Talk in French on King Arthur and the Knights of the Round Table

King Arthur
<h5>Conférence en français de Georges Bertin : “Le Roi Arthur, la figure et ses réceptions dans les arts et la littérature.”</h5>
Le ROI ARTHUR.

Arthur, roi de Grande Bretagne au 6e siècle, hante l’imaginaire des hommes et des femmes qui entretiennent le souvenir de ses aventures. Sa légende s’inscrit d’abord dans un contexte panceltique, quand, à partir du 1er millénaire les celtes ont progressivement occupé toute l’Europe et arrivent en Grande Bretagne. A cette époque nous disent les contes, un chef de guerre nommé Arthur bat les Saxons au Mont Badon (500). L’imagination populaire en a fait un grand roi, et les textes les plus anciens le mentionnent comme un chef de guerre, quelques vestiges archéologiques mentionnent son nom, le lieu de son palais (Camelot) et de sa sépulture (Glastonbury). Mais avec Arthur, c’est d’abord la légende qui contribue à créer un héros pan européen, un mythe universel.

Qu’en est-il donc du roi Arthur ? Il y a le légendaire roi Arthur, né de l’union illégitime d’Uter Pendragon et de l’épouse du duc de Cornouailles, surprise grâce à un stratagème de Merlin, lequel élèvera le futur roi en retrait et dans l’anonymat. Encore écuyer, une nuit de Noël, il parvient à arracher l’épée royale de l’enclume (ou du perron) et reconnu comme roi, ralliera à lui les tribus de Grande Bretagne. Après avoir fondé la Table Ronde, le plus ancien ordre chevaleresque du monde voué à la quête du Saint Graal, vaincu nombre d’ennemis dans douze batailles dont, opposé aux Saxons (la plus célèbre étant celle du Mont Badon), il sort victorieux, il finira, tué par Mordred le fils incestueux qu’il avait eu de sa sœur Morgane. Transporté par les fées en l’Ile d’Avalon, il doit en revenir pour apporter la paix à ce monde troublé. « Encore y est, bretons l’attendent », écrivait Rober Wace, le vieux trouvère anglo-normand. Mais comment comprendre son immense popularité ? On la doit d’abord aux traditions galloises (les Goddodins) véhiculées par les Bardds puis les vies de saints gallois et irlandais et les historiens latins tels Nennius et Geoffroy de Monmouth. Les souverains anglo-normands surtout Henri II Plantagenêt et Aliénor d’Aquitaine vont favoriser la diffusion de la légende arthurienne en Occident. En Angleterre, alors que les Tudor ressuscitent les traditions des chevaliers de la Table Ronde c’est au 15e siècle, à une époque tourmentée de l’histoire anglaise (la Guerre des Deux Roses) que sir Thomas Malory écrit une Morte d’Arthur véritable matrice où puiseront les romantiques comme Alfred Tennyson. Le Théâtre, le roman de fantasy, le cinéma, la bande dessinée, la TV, les jeux vidéos, ne cessent à notre époque de rendre toujours plus actuel le mythe arthurien les exploits des chevaliers de la Table Ronde la quête du saint Graal.

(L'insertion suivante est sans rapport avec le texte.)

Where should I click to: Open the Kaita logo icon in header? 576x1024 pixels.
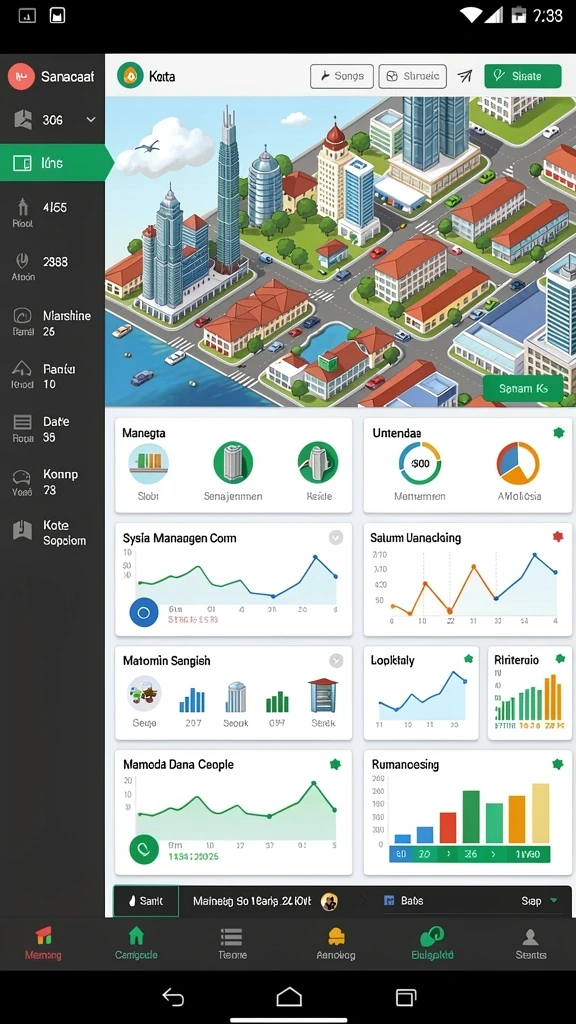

Rex Arturus rex futurus, chantait le trouvère normand du roman de Rou. Les travaux actuels des Chevaliers et Dames de la Table Ronde permettent d’en percevoir désormais et la genèse et les avatars et ceci n’est pas également sans informer notre avenir, mais c’est une autre histoire.
Georges Bertin, International First Knight of The Order of the Round Table.